- **AIM OF THE TASK**: Find the line holding "この記事のタイトルとURLをコピーする (426, 1011)" in the entries below. Give it again exactly, along with every line after it up to and including the line holding "FAQ [tab] (33, 1537)".

================

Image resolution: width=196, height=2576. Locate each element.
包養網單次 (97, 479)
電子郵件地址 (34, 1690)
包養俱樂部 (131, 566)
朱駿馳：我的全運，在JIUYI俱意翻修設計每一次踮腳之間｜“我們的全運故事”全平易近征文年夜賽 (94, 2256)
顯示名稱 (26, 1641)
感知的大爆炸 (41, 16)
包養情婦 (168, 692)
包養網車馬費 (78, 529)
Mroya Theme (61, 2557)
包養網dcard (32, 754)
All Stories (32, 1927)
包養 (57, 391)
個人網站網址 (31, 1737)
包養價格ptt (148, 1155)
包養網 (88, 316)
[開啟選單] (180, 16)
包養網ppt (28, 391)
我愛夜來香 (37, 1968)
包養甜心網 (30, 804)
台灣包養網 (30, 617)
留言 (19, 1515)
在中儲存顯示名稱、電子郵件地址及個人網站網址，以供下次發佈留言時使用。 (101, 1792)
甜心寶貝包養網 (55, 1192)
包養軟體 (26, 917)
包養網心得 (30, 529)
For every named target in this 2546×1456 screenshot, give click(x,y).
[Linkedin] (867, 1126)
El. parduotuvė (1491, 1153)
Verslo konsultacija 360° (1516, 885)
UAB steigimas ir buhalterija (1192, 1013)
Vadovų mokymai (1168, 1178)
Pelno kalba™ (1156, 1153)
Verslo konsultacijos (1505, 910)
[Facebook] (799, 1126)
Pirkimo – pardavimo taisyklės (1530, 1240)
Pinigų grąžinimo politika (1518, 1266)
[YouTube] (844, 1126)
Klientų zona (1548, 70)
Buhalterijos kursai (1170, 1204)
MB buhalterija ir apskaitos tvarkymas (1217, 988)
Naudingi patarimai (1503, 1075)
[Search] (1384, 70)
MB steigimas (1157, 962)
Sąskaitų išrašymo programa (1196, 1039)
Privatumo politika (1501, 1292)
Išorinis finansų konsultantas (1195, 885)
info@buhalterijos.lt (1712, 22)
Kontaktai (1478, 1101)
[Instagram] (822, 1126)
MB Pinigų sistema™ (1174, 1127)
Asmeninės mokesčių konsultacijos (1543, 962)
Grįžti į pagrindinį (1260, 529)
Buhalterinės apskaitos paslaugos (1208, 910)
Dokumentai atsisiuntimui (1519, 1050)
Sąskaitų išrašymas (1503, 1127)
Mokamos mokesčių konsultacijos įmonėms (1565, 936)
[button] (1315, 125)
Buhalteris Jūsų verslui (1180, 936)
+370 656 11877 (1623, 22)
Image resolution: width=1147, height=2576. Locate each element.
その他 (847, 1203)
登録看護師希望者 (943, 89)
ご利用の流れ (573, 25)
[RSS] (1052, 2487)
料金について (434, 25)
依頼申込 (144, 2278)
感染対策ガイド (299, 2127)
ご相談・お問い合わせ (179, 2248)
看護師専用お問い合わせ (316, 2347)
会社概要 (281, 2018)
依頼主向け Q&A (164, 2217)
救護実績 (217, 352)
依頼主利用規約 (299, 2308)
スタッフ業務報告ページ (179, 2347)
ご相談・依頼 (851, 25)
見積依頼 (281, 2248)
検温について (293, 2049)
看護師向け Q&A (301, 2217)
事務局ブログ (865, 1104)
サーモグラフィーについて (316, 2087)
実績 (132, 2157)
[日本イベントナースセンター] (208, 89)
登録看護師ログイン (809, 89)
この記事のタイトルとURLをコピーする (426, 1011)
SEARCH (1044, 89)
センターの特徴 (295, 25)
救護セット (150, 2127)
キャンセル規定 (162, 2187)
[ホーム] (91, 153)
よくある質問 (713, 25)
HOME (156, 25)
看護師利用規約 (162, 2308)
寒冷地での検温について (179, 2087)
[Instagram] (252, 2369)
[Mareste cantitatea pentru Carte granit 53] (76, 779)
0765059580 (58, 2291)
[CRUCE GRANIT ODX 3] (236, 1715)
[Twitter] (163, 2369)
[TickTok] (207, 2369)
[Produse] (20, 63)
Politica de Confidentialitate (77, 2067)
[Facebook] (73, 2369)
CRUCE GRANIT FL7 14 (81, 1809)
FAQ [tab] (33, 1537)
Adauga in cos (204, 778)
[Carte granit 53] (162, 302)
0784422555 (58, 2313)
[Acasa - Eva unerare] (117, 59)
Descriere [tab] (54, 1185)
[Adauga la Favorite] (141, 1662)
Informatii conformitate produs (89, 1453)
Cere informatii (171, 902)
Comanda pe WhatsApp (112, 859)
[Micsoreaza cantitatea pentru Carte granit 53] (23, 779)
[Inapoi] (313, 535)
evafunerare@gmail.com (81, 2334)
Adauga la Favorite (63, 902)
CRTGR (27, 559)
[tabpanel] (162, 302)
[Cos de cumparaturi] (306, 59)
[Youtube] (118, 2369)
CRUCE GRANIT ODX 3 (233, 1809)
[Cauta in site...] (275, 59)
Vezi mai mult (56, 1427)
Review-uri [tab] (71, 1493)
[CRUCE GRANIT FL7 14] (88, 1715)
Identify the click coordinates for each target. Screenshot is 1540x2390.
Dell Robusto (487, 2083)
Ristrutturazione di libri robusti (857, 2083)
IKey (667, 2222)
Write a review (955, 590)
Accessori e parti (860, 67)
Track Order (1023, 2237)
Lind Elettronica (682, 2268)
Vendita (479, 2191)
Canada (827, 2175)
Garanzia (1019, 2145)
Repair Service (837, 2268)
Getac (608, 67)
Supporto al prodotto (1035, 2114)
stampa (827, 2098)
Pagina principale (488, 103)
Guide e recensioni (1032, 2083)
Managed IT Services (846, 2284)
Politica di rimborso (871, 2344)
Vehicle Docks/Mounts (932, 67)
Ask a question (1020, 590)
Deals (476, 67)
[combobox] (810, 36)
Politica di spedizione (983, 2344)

================

- **TASK SOLUTION**:
この記事のタイトルとURLをコピーする (426, 1011)
SEARCH (1044, 89)
センターの特徴 (295, 25)
救護セット (150, 2127)
キャンセル規定 (162, 2187)
[ホーム] (91, 153)
よくある質問 (713, 25)
HOME (156, 25)
看護師利用規約 (162, 2308)
寒冷地での検温について (179, 2087)
[Instagram] (252, 2369)
[Mareste cantitatea pentru Carte granit 53] (76, 779)
0765059580 (58, 2291)
[CRUCE GRANIT ODX 3] (236, 1715)
[Twitter] (163, 2369)
[TickTok] (207, 2369)
[Produse] (20, 63)
Politica de Confidentialitate (77, 2067)
[Facebook] (73, 2369)
CRUCE GRANIT FL7 14 (81, 1809)
FAQ [tab] (33, 1537)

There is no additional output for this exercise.